Despite its members pocketing over 180,000 euros in bonuses during the 3 years since it was first established, the Vega Baja Waste Consortium has not achieved a single thing. Dozens of refuse trucks can still be seen during every daybreak crossing the region, as they trundle around Alicante and Murcia seeking landfill sites to deposit their waste.
The Consortium has been unable to address the shame of a region that has no facilities to process the 220,000 tons of waste produced each year.
Since 2016, the Vega Baja Sostenible Consortium, chaired by the Deputy and Mayor of Rafal, Manuel Pineda, has managed a global budget of 1,216,290 euros but has not yet been able to establish any of the infrastructure that is needed. Meanwhile, the political representatives who are members of the organisation have divided up more than 180,000 euros amongst themselves as ‘efficiency’ bonuses.
At the start of his tenure of office Pineda promised that he would have a waste plant in place within six months, but still, three years into his term it has not yet been fulfilled.
The Consortium has been shuffling from location to location, shuffling across land in Almoradí, Guardamar and Orihuela until it was announced with great fanfare that they had chosen a site in Dolores, with the approval of the City Council. That happened 12 months ago but no further progress has yet been made.
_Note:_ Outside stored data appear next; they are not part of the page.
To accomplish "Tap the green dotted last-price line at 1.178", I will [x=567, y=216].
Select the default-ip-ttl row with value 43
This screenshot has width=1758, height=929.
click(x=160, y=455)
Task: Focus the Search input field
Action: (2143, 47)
The members of the Consortium seem also to be keeping their heads down, and avoiding all of the difficult questions, with regard to their controversial decision to build a waste treatment plant between San Miguel de Salinas and Torrevieja, very close to the Natural Park of Las Lagunas, which would have the capacity to treat half of the waste of the Vega Baja.
Local activists are demanding that the project be stopped, along with supporters representing Ecologists in Action and the Salt Production company that exploits the salt flats in Torrevieja.
The situation is similar to the events that occurred in Cox, Granja and Albatera four years ago, when residents took to the streets to put a stop to the project awarded to the company Cespa-Ortiz UTE, which, at the time, was being investigated in the Brugal case for the alleged fixation of the contract.
As anticipated, the UTE defended its multi million euro interests with a judicial battle that still is not resolved and, according to Pineda, it is this that has them handcuffed and unable to get new project underway.